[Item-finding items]
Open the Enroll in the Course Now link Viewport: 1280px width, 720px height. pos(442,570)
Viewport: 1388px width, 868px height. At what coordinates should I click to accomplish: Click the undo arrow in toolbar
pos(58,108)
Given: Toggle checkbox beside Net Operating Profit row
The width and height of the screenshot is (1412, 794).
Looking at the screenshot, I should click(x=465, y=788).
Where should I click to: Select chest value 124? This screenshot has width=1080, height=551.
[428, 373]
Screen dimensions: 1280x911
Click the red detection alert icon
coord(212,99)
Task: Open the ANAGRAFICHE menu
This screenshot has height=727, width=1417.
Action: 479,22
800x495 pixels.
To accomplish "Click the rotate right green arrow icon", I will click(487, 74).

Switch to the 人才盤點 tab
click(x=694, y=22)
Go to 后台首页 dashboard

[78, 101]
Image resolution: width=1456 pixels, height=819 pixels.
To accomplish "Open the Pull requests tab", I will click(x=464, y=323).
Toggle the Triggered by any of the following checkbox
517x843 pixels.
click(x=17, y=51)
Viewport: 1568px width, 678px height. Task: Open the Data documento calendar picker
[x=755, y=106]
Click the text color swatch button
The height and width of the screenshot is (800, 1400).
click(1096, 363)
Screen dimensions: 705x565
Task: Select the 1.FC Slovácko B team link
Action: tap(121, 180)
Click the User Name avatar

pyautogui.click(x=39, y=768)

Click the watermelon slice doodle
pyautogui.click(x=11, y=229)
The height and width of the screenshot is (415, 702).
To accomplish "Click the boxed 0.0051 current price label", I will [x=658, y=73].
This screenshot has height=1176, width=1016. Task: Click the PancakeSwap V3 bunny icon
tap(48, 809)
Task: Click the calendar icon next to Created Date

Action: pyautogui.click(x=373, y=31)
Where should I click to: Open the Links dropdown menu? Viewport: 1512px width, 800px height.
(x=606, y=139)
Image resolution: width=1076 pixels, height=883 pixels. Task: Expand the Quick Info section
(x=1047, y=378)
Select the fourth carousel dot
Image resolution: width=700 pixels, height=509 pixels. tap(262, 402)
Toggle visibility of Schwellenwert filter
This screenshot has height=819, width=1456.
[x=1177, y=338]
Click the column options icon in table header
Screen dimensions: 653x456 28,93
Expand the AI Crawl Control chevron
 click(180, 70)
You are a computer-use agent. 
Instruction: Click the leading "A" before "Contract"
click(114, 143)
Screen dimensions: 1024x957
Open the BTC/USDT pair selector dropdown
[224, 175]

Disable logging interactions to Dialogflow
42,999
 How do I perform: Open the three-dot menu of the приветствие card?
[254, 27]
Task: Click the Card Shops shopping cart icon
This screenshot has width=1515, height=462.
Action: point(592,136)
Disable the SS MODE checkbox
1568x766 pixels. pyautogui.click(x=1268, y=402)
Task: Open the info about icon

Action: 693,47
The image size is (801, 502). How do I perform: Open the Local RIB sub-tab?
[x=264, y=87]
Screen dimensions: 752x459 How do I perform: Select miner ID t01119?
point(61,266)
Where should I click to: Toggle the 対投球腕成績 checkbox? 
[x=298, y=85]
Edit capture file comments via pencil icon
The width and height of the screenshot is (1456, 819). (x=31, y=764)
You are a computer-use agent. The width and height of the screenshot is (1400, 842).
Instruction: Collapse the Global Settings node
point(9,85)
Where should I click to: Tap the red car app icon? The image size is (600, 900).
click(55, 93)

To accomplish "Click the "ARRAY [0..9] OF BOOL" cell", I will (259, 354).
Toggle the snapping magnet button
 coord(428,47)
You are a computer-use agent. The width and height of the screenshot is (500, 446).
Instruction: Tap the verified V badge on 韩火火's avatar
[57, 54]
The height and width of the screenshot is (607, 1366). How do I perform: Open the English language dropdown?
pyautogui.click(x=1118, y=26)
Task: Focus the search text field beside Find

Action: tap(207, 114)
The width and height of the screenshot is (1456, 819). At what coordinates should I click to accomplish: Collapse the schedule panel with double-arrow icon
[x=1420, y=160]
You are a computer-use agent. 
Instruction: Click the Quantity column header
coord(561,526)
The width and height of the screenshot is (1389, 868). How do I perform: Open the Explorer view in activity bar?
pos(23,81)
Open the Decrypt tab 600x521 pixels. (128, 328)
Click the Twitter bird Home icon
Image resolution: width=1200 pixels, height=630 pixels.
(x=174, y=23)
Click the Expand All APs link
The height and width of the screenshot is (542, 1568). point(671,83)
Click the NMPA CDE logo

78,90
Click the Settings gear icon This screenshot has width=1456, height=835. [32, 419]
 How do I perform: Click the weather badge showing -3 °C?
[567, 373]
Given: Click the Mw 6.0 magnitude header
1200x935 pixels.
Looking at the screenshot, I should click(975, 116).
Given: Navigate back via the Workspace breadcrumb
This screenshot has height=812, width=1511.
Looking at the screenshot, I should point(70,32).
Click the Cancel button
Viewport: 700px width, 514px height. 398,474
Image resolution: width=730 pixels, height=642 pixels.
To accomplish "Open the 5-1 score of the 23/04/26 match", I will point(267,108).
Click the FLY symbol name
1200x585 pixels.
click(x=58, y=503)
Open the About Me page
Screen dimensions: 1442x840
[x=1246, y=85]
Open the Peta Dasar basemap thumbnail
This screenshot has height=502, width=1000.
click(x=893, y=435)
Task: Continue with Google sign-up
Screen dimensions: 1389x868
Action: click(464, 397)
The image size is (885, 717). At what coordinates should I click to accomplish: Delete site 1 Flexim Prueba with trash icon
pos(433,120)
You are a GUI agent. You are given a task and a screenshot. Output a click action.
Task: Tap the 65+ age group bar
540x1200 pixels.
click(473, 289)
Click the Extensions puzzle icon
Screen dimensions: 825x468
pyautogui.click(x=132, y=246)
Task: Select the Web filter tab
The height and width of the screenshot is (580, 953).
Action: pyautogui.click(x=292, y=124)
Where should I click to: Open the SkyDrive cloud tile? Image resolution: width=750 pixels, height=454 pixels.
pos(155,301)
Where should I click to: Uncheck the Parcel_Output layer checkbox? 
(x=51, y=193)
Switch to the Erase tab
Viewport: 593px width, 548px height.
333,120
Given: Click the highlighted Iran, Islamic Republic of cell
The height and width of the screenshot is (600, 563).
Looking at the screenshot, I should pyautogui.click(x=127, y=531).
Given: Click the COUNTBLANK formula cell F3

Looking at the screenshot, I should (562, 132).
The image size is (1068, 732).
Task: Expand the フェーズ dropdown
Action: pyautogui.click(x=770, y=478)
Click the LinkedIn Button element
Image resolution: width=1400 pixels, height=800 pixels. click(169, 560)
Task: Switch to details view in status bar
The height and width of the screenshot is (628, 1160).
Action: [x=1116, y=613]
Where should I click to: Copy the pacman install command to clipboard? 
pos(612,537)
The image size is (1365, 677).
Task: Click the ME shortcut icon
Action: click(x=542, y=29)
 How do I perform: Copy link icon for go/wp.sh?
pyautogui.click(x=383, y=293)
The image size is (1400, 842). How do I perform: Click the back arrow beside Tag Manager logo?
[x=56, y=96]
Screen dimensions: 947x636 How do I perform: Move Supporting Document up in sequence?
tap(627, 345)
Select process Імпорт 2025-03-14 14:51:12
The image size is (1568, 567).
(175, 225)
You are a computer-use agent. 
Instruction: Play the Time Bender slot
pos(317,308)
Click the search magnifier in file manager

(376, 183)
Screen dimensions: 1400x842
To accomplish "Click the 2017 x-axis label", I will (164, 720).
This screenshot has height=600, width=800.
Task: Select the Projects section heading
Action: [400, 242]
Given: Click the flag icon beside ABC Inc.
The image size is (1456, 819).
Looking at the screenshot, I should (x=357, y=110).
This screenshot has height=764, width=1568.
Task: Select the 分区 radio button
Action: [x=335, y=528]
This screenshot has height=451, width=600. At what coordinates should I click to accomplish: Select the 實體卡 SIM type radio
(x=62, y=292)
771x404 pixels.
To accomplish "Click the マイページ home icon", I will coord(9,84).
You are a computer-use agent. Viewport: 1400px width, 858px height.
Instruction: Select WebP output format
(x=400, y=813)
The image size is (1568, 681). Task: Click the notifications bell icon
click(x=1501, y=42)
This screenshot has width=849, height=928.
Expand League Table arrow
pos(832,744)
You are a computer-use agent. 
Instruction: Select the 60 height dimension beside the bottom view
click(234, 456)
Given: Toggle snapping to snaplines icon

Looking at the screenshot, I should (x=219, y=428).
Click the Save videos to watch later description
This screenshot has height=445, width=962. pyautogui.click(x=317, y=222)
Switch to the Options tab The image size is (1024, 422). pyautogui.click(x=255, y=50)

Task directions » Copy the stretch of items above, from the start through the line containing "pos(58,108)", character for character.

Final result »
Open the Enroll in the Course Now link Viewport: 1280px width, 720px height. pos(442,570)
Viewport: 1388px width, 868px height. At what coordinates should I click to accomplish: Click the undo arrow in toolbar
pos(58,108)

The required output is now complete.